● Registros de datos
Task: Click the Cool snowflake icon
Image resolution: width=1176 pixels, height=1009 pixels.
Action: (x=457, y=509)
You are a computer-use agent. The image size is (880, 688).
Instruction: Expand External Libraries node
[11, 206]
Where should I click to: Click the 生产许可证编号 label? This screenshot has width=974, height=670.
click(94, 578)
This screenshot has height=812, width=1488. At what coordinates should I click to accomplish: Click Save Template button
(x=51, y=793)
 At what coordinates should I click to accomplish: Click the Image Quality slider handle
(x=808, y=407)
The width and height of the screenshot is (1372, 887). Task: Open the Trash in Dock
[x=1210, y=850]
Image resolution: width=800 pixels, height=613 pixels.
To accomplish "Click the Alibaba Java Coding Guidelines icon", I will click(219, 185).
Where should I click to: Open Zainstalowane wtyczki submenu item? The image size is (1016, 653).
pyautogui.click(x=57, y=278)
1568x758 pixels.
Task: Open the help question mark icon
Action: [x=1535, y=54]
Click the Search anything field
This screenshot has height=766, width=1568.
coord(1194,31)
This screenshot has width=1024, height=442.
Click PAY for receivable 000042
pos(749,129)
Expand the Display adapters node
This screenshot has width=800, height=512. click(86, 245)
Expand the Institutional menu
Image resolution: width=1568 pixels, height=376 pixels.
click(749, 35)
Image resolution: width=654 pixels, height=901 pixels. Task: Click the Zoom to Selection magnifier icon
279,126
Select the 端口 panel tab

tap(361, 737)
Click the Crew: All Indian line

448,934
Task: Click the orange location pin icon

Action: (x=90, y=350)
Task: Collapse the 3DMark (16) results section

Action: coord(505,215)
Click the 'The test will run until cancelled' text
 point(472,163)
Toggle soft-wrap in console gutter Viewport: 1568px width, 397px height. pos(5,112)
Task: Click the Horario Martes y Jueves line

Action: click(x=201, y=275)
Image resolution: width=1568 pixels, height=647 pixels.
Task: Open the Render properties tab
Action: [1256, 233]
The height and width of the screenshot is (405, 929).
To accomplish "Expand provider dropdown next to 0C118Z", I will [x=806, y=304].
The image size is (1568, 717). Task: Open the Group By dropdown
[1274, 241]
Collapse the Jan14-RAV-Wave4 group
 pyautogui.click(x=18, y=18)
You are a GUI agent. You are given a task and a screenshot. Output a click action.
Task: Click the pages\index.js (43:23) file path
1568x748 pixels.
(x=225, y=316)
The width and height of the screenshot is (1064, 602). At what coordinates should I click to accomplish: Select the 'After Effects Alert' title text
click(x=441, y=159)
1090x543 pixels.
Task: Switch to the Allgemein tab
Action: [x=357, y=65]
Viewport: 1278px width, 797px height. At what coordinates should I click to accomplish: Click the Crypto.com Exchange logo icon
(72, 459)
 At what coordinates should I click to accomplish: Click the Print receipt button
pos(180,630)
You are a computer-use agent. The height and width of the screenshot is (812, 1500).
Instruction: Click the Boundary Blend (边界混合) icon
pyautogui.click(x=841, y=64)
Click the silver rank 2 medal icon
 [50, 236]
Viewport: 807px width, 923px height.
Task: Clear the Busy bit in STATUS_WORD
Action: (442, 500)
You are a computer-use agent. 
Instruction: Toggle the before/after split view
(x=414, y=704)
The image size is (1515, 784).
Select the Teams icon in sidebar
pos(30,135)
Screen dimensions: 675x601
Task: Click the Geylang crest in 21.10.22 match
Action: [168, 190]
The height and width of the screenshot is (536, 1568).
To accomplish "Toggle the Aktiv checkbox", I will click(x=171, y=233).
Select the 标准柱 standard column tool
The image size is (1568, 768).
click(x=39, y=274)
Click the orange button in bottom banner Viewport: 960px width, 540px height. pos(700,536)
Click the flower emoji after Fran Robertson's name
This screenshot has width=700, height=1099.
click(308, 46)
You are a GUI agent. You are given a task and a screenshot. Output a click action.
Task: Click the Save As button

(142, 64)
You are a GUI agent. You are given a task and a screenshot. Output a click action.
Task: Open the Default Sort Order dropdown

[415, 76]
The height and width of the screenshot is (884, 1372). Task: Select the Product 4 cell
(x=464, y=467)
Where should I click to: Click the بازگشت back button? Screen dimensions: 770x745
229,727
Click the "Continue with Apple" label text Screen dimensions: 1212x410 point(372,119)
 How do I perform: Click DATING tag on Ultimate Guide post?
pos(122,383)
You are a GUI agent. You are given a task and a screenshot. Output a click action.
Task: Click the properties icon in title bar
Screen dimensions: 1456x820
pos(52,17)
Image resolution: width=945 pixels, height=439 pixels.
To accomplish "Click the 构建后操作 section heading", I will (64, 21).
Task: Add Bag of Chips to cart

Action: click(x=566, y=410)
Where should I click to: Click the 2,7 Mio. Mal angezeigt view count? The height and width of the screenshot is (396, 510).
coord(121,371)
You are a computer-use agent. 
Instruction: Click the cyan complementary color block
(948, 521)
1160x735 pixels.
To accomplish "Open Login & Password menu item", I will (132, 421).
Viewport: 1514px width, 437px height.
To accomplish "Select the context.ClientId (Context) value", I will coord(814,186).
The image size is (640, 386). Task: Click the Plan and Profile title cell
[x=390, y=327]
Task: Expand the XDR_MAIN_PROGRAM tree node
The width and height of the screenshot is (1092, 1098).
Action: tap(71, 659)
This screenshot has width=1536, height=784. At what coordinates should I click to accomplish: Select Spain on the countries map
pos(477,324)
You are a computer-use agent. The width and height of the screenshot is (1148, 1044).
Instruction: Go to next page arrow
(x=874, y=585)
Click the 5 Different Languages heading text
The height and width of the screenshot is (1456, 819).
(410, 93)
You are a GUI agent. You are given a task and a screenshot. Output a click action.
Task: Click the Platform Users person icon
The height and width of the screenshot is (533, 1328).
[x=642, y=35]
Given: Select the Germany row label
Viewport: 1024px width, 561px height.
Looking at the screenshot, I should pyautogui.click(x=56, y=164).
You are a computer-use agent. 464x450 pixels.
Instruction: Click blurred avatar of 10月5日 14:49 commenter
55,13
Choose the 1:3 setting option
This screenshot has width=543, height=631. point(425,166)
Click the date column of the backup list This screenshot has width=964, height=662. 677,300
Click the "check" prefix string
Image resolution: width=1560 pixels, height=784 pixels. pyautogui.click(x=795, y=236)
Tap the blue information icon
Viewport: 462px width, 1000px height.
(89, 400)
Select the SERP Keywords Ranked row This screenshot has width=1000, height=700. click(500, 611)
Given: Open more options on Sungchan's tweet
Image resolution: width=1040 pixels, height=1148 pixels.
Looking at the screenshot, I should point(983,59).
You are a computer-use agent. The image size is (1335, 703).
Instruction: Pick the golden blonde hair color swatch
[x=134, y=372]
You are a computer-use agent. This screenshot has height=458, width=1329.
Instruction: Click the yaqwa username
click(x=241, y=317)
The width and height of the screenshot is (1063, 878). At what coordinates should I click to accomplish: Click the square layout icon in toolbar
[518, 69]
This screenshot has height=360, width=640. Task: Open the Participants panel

● Qué hay que hacer
Pasa todas estas líneas a una tabla en Markdown con las columnas Núm y Contenido, una fila numerada por línea. Deja fuera las líneas en blanco.

● Solución
| Núm | Contenido |
|---|---|
| 1 | Task: Click the Cool snowflake icon |
| 2 | Image resolution: width=1176 pixels, height=1009 pixels. |
| 3 | Action: (x=457, y=509) |
| 4 | You are a computer-use agent. The image size is (880, 688). |
| 5 | Instruction: Expand External Libraries node |
| 6 | [11, 206] |
| 7 | Where should I click to: Click the 生产许可证编号 label? This screenshot has width=974, height=670. |
| 8 | click(94, 578) |
| 9 | This screenshot has height=812, width=1488. At what coordinates should I click to accomplish: Click Save Template button |
| 10 | (x=51, y=793) |
| 11 |  At what coordinates should I click to accomplish: Click the Image Quality slider handle |
| 12 | (x=808, y=407) |
| 13 | The width and height of the screenshot is (1372, 887). Task: Open the Trash in Dock |
| 14 | [x=1210, y=850] |
| 15 | Image resolution: width=800 pixels, height=613 pixels. |
| 16 | To accomplish "Click the Alibaba Java Coding Guidelines icon", I will click(219, 185). |
| 17 | Where should I click to: Open Zainstalowane wtyczki submenu item? The image size is (1016, 653). |
| 18 | pyautogui.click(x=57, y=278) |
| 19 | 1568x758 pixels. |
| 20 | Task: Open the help question mark icon |
| 21 | Action: [x=1535, y=54] |
| 22 | Click the Search anything field |
| 23 | This screenshot has height=766, width=1568. |
| 24 | coord(1194,31) |
| 25 | This screenshot has width=1024, height=442. |
| 26 | Click PAY for receivable 000042 |
| 27 | pos(749,129) |
| 28 | Expand the Display adapters node |
| 29 | This screenshot has width=800, height=512. click(86, 245) |
| 30 | Expand the Institutional menu |
| 31 | Image resolution: width=1568 pixels, height=376 pixels. |
| 32 | click(749, 35) |
| 33 | Image resolution: width=654 pixels, height=901 pixels. Task: Click the Zoom to Selection magnifier icon |
| 34 | 279,126 |
| 35 | Select the 端口 panel tab |
| 36 | tap(361, 737) |
| 37 | Click the Crew: All Indian line |
| 38 | 448,934 |
| 39 | Task: Click the orange location pin icon |
| 40 | Action: (x=90, y=350) |
| 41 | Task: Collapse the 3DMark (16) results section |
| 42 | Action: coord(505,215) |
| 43 | Click the 'The test will run until cancelled' text |
| 44 |  point(472,163) |
| 45 | Toggle soft-wrap in console gutter Viewport: 1568px width, 397px height. pos(5,112) |
| 46 | Task: Click the Horario Martes y Jueves line |
| 47 | Action: click(x=201, y=275) |
| 48 | Image resolution: width=1568 pixels, height=647 pixels. |
| 49 | Task: Open the Render properties tab |
| 50 | Action: [1256, 233] |
| 51 | The height and width of the screenshot is (405, 929). |
| 52 | To accomplish "Expand provider dropdown next to 0C118Z", I will [x=806, y=304]. |
| 53 | The image size is (1568, 717). Task: Open the Group By dropdown |
| 54 | [1274, 241] |
| 55 | Collapse the Jan14-RAV-Wave4 group |
| 56 |  pyautogui.click(x=18, y=18) |
| 57 | You are a GUI agent. You are given a task and a screenshot. Output a click action. |
| 58 | Task: Click the pages\index.js (43:23) file path |
| 59 | 1568x748 pixels. |
| 60 | (x=225, y=316) |
| 61 | The width and height of the screenshot is (1064, 602). At what coordinates should I click to accomplish: Select the 'After Effects Alert' title text |
| 62 | click(x=441, y=159) |
| 63 | 1090x543 pixels. |
| 64 | Task: Switch to the Allgemein tab |
| 65 | Action: [x=357, y=65] |
| 66 | Viewport: 1278px width, 797px height. At what coordinates should I click to accomplish: Click the Crypto.com Exchange logo icon |
| 67 | (72, 459) |
| 68 |  At what coordinates should I click to accomplish: Click the Print receipt button |
| 69 | pos(180,630) |
| 70 | You are a computer-use agent. The height and width of the screenshot is (812, 1500). |
| 71 | Instruction: Click the Boundary Blend (边界混合) icon |
| 72 | pyautogui.click(x=841, y=64) |
| 73 | Click the silver rank 2 medal icon |
| 74 |  [50, 236] |
| 75 | Viewport: 807px width, 923px height. |
| 76 | Task: Clear the Busy bit in STATUS_WORD |
| 77 | Action: (442, 500) |
| 78 | You are a computer-use agent.  |
| 79 | Instruction: Toggle the before/after split view |
| 80 | (x=414, y=704) |
| 81 | The image size is (1515, 784). |
| 82 | Select the Teams icon in sidebar |
| 83 | pos(30,135) |
| 84 | Screen dimensions: 675x601 |
| 85 | Task: Click the Geylang crest in 21.10.22 match |
| 86 | Action: [168, 190] |
| 87 | The height and width of the screenshot is (536, 1568). |
| 88 | To accomplish "Toggle the Aktiv checkbox", I will click(x=171, y=233). |
| 89 | Select the 标准柱 standard column tool |
| 90 | The image size is (1568, 768). |
| 91 | click(x=39, y=274) |
| 92 | Click the orange button in bottom banner Viewport: 960px width, 540px height. pos(700,536) |
| 93 | Click the flower emoji after Fran Robertson's name |
| 94 | This screenshot has width=700, height=1099. |
| 95 | click(308, 46) |
| 96 | You are a GUI agent. You are given a task and a screenshot. Output a click action. |
| 97 | Task: Click the Save As button |
| 98 | (142, 64) |
| 99 | You are a GUI agent. You are given a task and a screenshot. Output a click action. |
| 100 | Task: Open the Default Sort Order dropdown |
| 101 | [415, 76] |
| 102 | The height and width of the screenshot is (884, 1372). Task: Select the Product 4 cell |
| 103 | (x=464, y=467) |
| 104 | Where should I click to: Click the بازگشت back button? Screen dimensions: 770x745 |
| 105 | 229,727 |
| 106 | Click the "Continue with Apple" label text Screen dimensions: 1212x410 point(372,119) |
| 107 |  How do I perform: Click DATING tag on Ultimate Guide post? |
| 108 | pos(122,383) |
| 109 | You are a GUI agent. You are given a task and a screenshot. Output a click action. |
| 110 | Task: Click the properties icon in title bar |
| 111 | Screen dimensions: 1456x820 |
| 112 | pos(52,17) |
| 113 | Image resolution: width=945 pixels, height=439 pixels. |
| 114 | To accomplish "Click the 构建后操作 section heading", I will (64, 21). |
| 115 | Task: Add Bag of Chips to cart |
| 116 | Action: click(x=566, y=410) |
| 117 | Where should I click to: Click the 2,7 Mio. Mal angezeigt view count? The height and width of the screenshot is (396, 510). |
| 118 | coord(121,371) |
| 119 | You are a computer-use agent.  |
| 120 | Instruction: Click the cyan complementary color block |
| 121 | (948, 521) |
| 122 | 1160x735 pixels. |
| 123 | To accomplish "Open Login & Password menu item", I will (132, 421). |
| 124 | Viewport: 1514px width, 437px height. |
| 125 | To accomplish "Select the context.ClientId (Context) value", I will coord(814,186). |
| 126 | The image size is (640, 386). Task: Click the Plan and Profile title cell |
| 127 | [x=390, y=327] |
| 128 | Task: Expand the XDR_MAIN_PROGRAM tree node |
| 129 | The width and height of the screenshot is (1092, 1098). |
| 130 | Action: tap(71, 659) |
| 131 | This screenshot has width=1536, height=784. At what coordinates should I click to accomplish: Select Spain on the countries map |
| 132 | pos(477,324) |
| 133 | You are a computer-use agent. The width and height of the screenshot is (1148, 1044). |
| 134 | Instruction: Go to next page arrow |
| 135 | (x=874, y=585) |
| 136 | Click the 5 Different Languages heading text |
| 137 | The height and width of the screenshot is (1456, 819). |
| 138 | (410, 93) |
| 139 | You are a GUI agent. You are given a task and a screenshot. Output a click action. |
| 140 | Task: Click the Platform Users person icon |
| 141 | The height and width of the screenshot is (533, 1328). |
| 142 | [x=642, y=35] |
| 143 | Given: Select the Germany row label |
| 144 | Viewport: 1024px width, 561px height. |
| 145 | Looking at the screenshot, I should pyautogui.click(x=56, y=164). |
| 146 | You are a computer-use agent. 464x450 pixels. |
| 147 | Instruction: Click blurred avatar of 10月5日 14:49 commenter |
| 148 | 55,13 |
| 149 | Choose the 1:3 setting option |
| 150 | This screenshot has width=543, height=631. point(425,166) |
| 151 | Click the date column of the backup list This screenshot has width=964, height=662. 677,300 |
| 152 | Click the "check" prefix string |
| 153 | Image resolution: width=1560 pixels, height=784 pixels. pyautogui.click(x=795, y=236) |
| 154 | Tap the blue information icon |
| 155 | Viewport: 462px width, 1000px height. |
| 156 | (89, 400) |
| 157 | Select the SERP Keywords Ranked row This screenshot has width=1000, height=700. click(500, 611) |
| 158 | Given: Open more options on Sungchan's tweet |
| 159 | Image resolution: width=1040 pixels, height=1148 pixels. |
| 160 | Looking at the screenshot, I should point(983,59). |
| 161 | You are a computer-use agent. The image size is (1335, 703). |
| 162 | Instruction: Pick the golden blonde hair color swatch |
| 163 | [x=134, y=372] |
| 164 | You are a computer-use agent. This screenshot has height=458, width=1329. |
| 165 | Instruction: Click the yaqwa username |
| 166 | click(x=241, y=317) |
| 167 | The width and height of the screenshot is (1063, 878). At what coordinates should I click to accomplish: Click the square layout icon in toolbar |
| 168 | [518, 69] |
| 169 | This screenshot has height=360, width=640. Task: Open the Participants panel |